RECORDS TO PROCESS below:

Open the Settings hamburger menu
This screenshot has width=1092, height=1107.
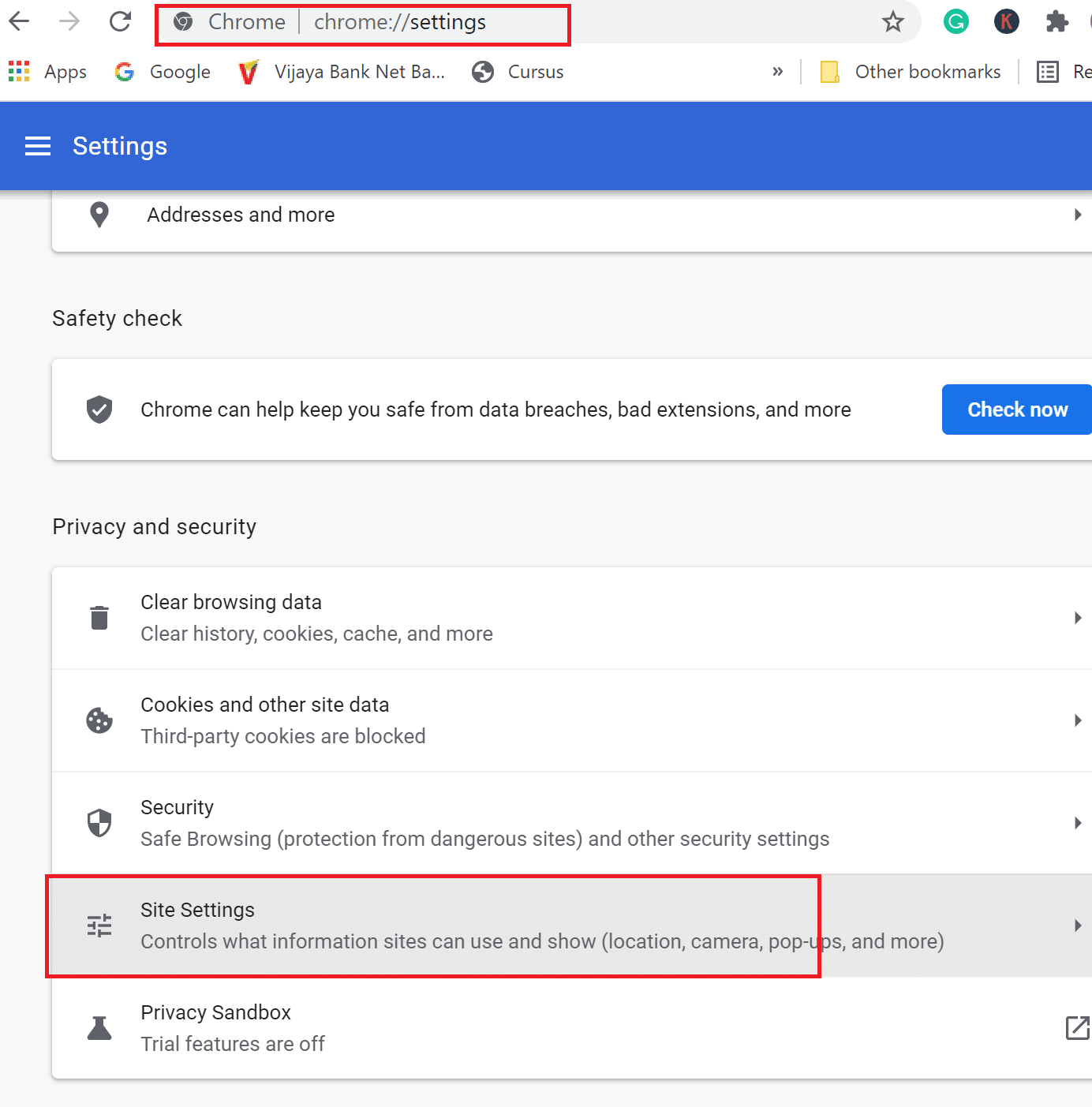coord(38,146)

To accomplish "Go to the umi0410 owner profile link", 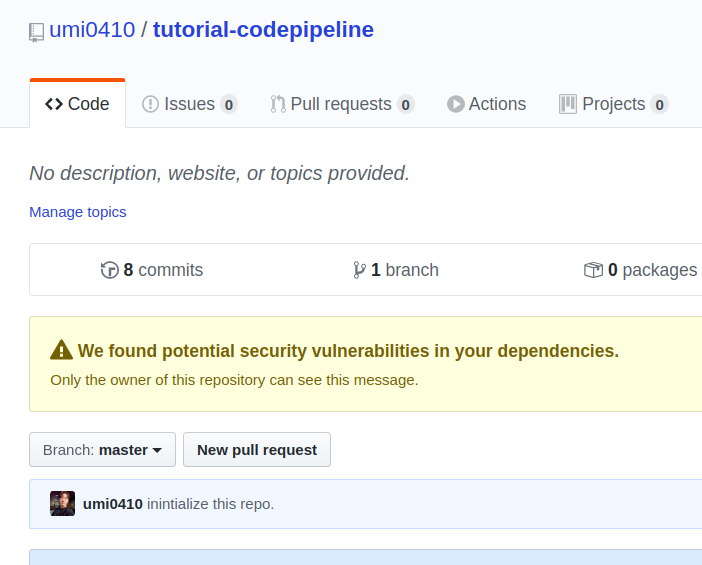I will tap(92, 30).
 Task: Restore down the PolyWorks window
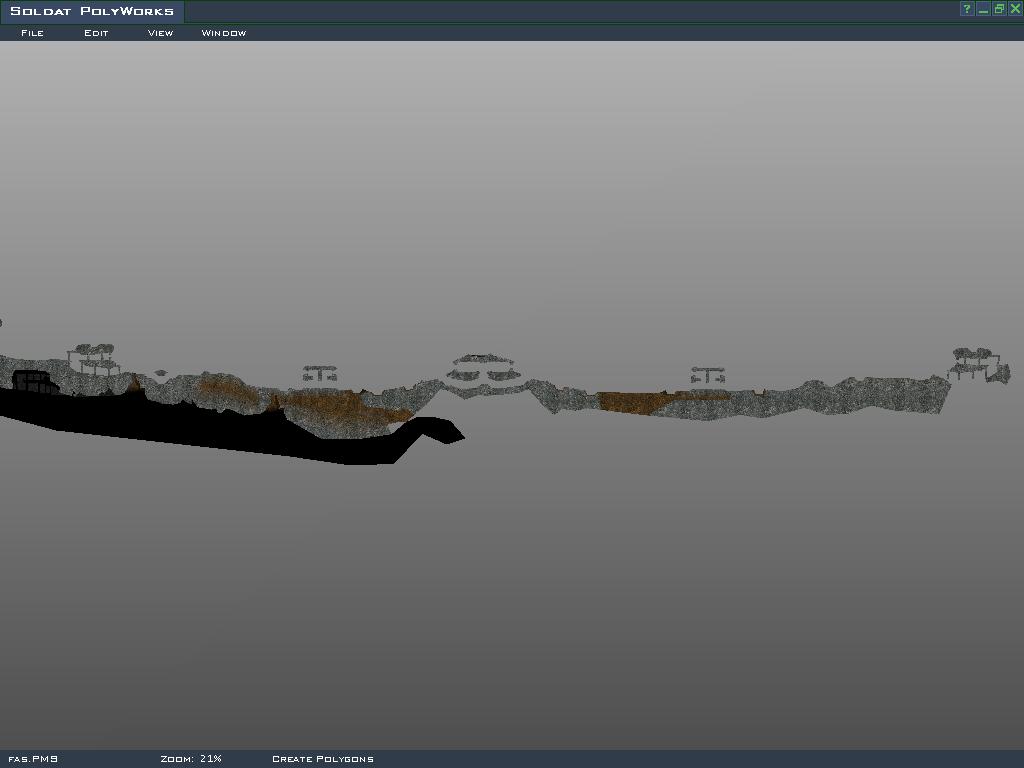point(999,9)

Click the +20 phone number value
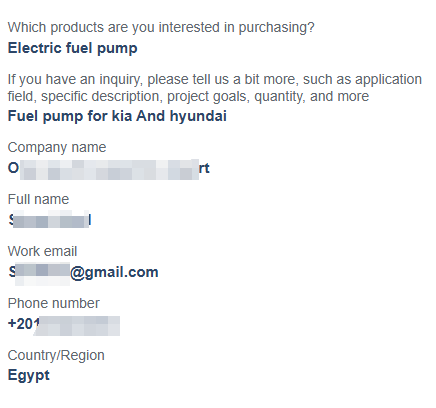pos(64,324)
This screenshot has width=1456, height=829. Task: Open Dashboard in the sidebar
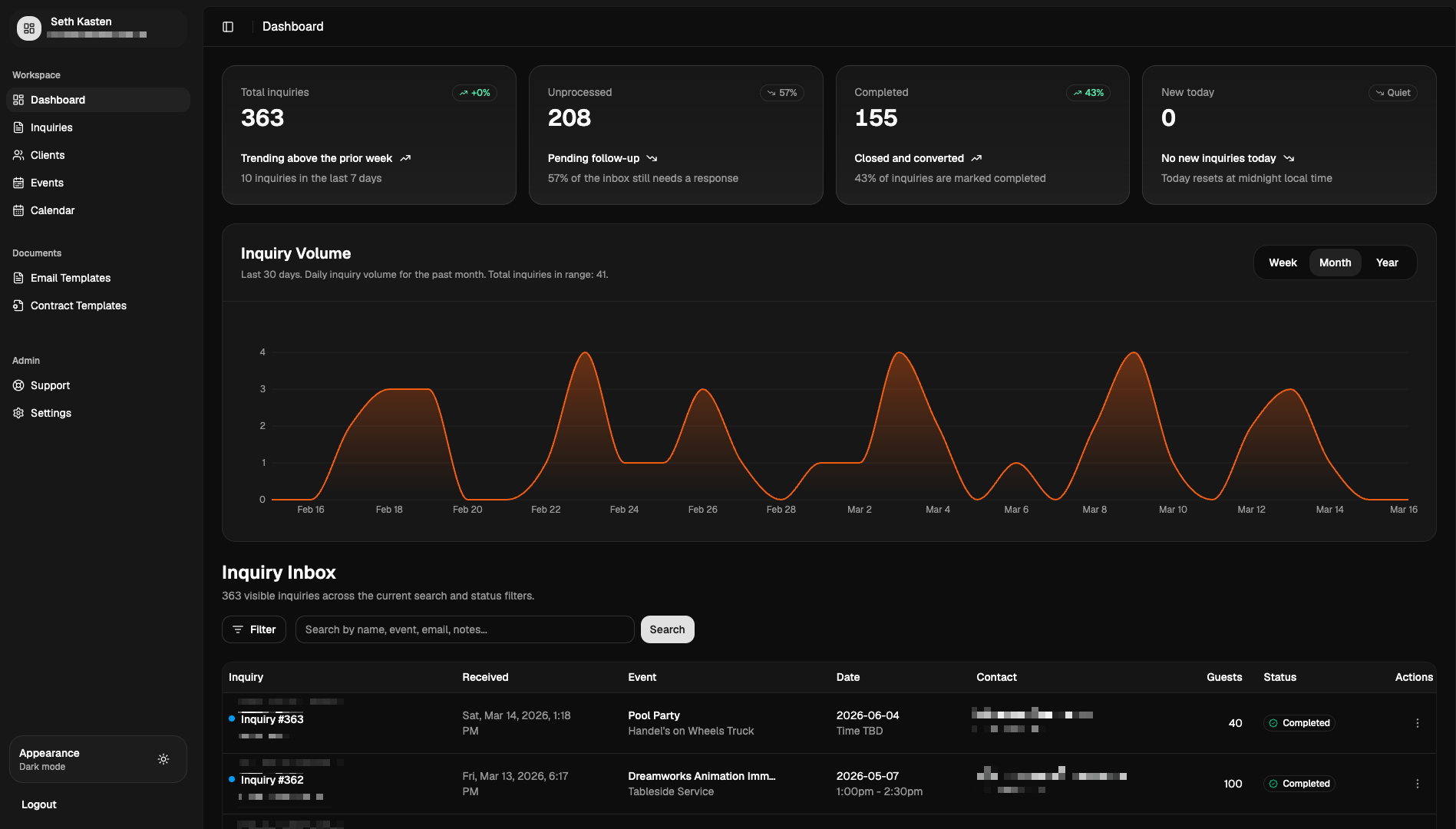click(58, 100)
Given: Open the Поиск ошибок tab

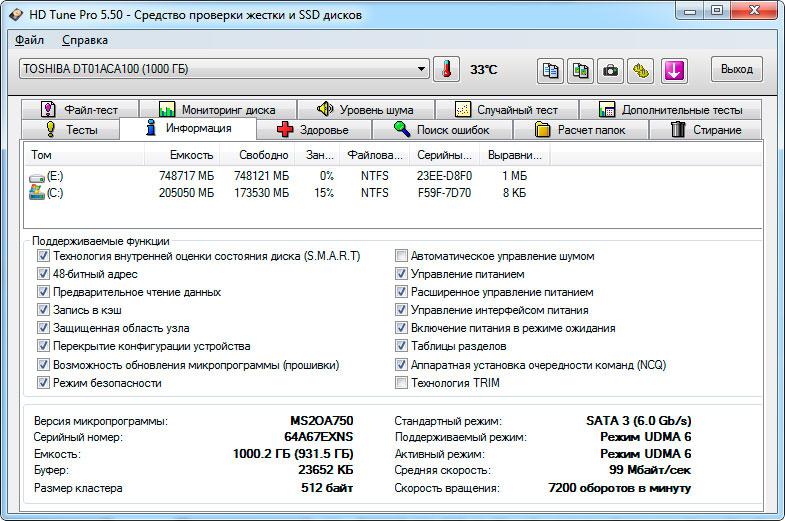Looking at the screenshot, I should pyautogui.click(x=441, y=130).
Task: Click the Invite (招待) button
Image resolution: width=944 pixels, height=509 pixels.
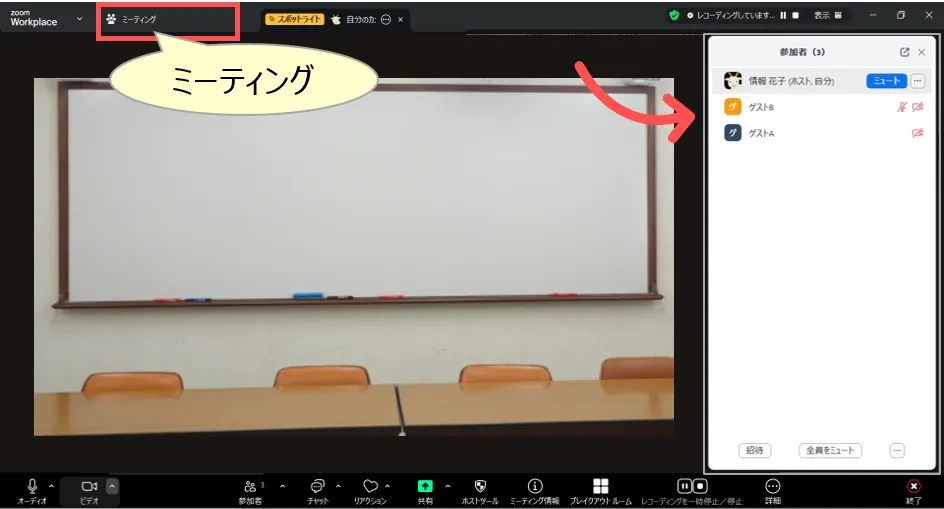Action: point(754,451)
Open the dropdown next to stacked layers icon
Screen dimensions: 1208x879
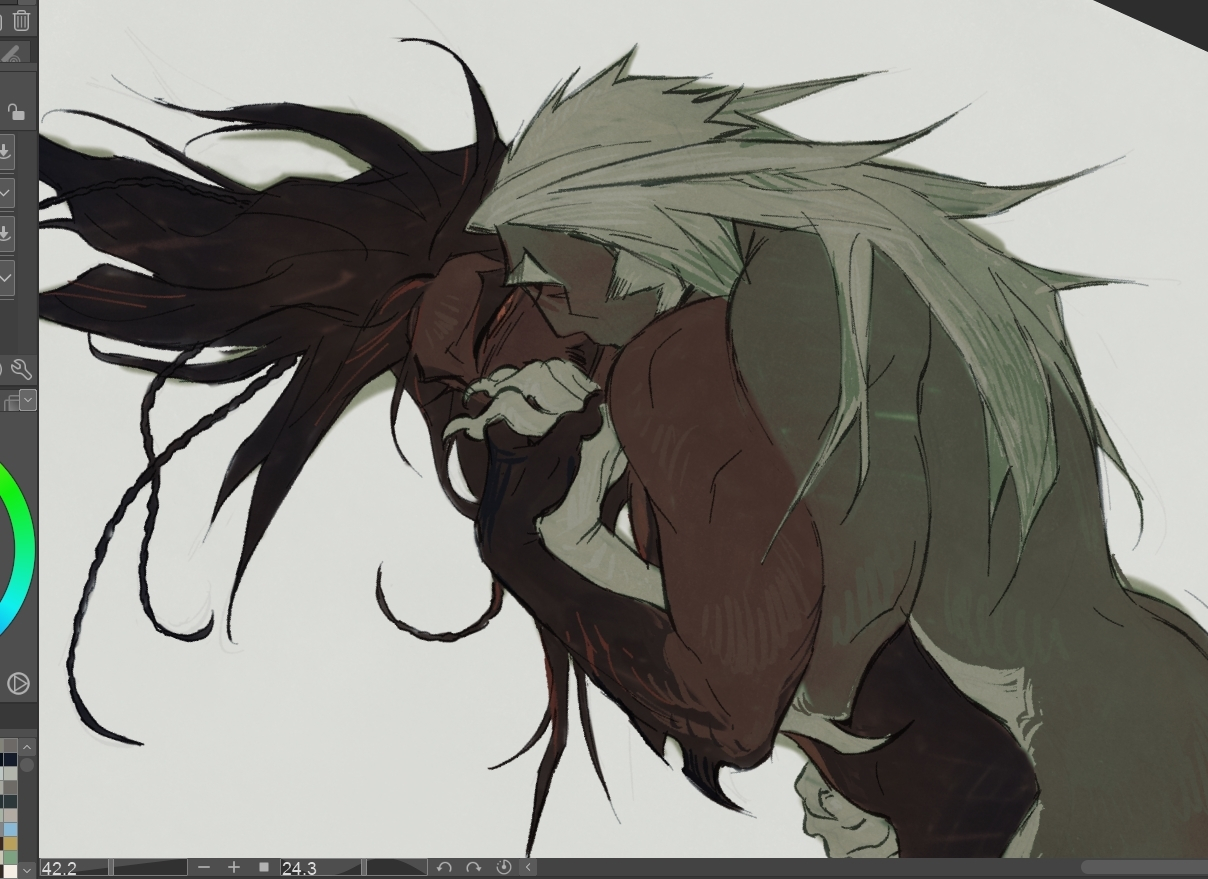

End of RECORDS TO PROCESS.

### TASK BRIEF
Begin at the line containing "Given: Open the Поиск ошибок tab" and transcribe exactly every line through the end of the records, both ends included, leaving the pictures out.

### PROBLEM SOLUTION
Given: Open the Поиск ошибок tab

Looking at the screenshot, I should pyautogui.click(x=441, y=130).
Task: Click the Invite (招待) button
Image resolution: width=944 pixels, height=509 pixels.
Action: point(754,451)
Open the dropdown next to stacked layers icon
Screen dimensions: 1208x879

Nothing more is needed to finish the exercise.